La solidaridad cristiana es mucho más que un dar materialista pero tampoco permanece en un acompañar pasivo sin hechos concretos que influyan positivamente en alguien, de acuerdo a su dignidad de ser humano. La solidaridad cristiana es acción porque parte de la contemplación; es palabra pero también es obra. Es compañía, es presencia, pero también es consecuencia hecha acción que repercute para bien” (Cf. J.E. Mújica, De cómo la solidaridad de concepto marxista a valor cristiano, Arbil, revista de pensamiento y crítica, n. 17, 2008).

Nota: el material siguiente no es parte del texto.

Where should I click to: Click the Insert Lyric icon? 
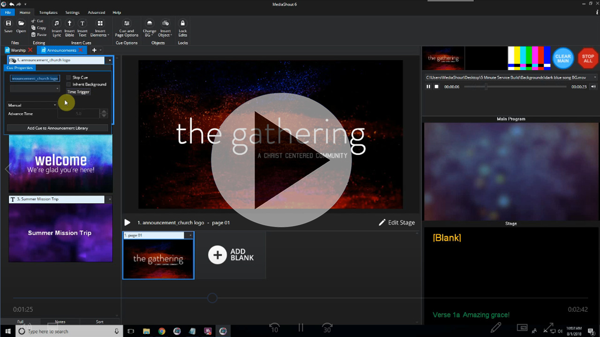[57, 23]
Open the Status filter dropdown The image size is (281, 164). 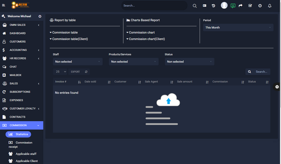[189, 62]
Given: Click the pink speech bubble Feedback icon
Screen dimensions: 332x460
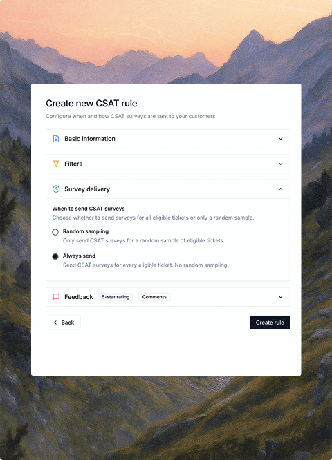Looking at the screenshot, I should (56, 297).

“¡Cuántos testimonios de caridad pueden citarse en la historia de la Iglesia! –continúa Benedicto XVI en la encíclica Deus Caritas est–. Particularmente todo el movimiento monástico, desde sus comienzos con san Antonio Abad, muestra un servicio ingente de caridad hacia el prójimo […] Así se explican las grandes estructuras de acogida, hospitalidad y asistencia surgidas junto a los monasterios. Se explican también las innumerables iniciativas de promoción humana y de formación cristiana destinadas especialmente a los más pobres de los que se han hecho cargo las Órdenes monásticas y mendicantes, primero, y después los diversos institutos religiosos masculinos y femeninos a lo largo de todas la historia de la Iglesia. Figuras de santos como Francisco de Asís, Ignacio de Loyola, Juan de Dios, Camilo de Lelis, Vicente de Paúl, Luisa de Marillac, José B. Cotolengo, Juan Bosco, Luis Orione, Teresa de Calcuta –por citar sólo algunos nombres– siguen siendo modelos insignes de caridad social para todos los hombres de buena voluntad” (Cf. n. 40).

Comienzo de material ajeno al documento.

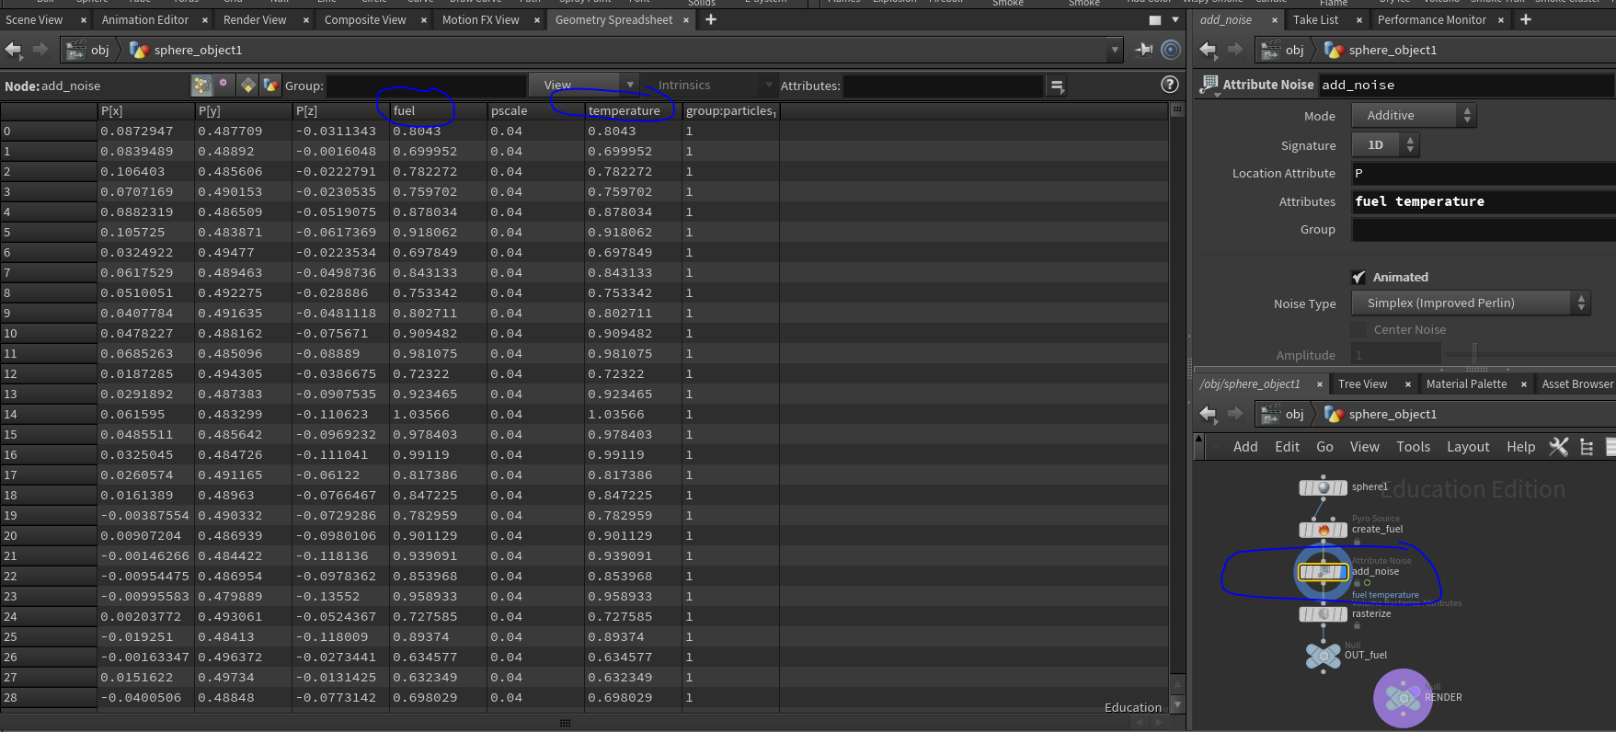Open the Layout menu in network editor

1467,447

Kierkegaard decía que el cristianismo descubrió al hombre. Y es que “El cristianismo no sólo tiene en sí algo que el hombre no se ha dado por sí mismo, sino que contiene cosas que nunca se le habrían ocurrido al hombre, ni siquiera como deseo ideal” (Cf. S. Kierkegaard, Diario, tercera edición revisada y ampliada, a cargo de Cornelio Fabro, Morcelliana, Brescia 1980-1983, vol. II, p. 178). Es verdad que habría mucho más que escribir. Los datos, hechos y nombres referidos en este ensayo tratan de proyectarnos a partes de ese pasado que, sobremanera, ha posibilitado mucho de lo bueno de nuestro presente. Sería una injusticia olvidar estos acontecimientos.

Un hombre sin pasado es un hombre sin historia. No es sectarismo tener vivas y sentirse orgulloso de esas raíces cuyo legado nos atañe hoy. Quizá, “La verdadera razón por la que el hombre se escandaliza del cristianismo es porque es demasiado elevado, porque su medida no es la medida del hombre, porque quiere hacer del hombre algo tan extraordinario que supera cualquier mente humana” (Cf. S. Kierkegaard, Malattia mortale en Diario, cit., vol. III, p. 95; en español existe la versión La enfermedad mortal, Alba Libros, Madrid 1998).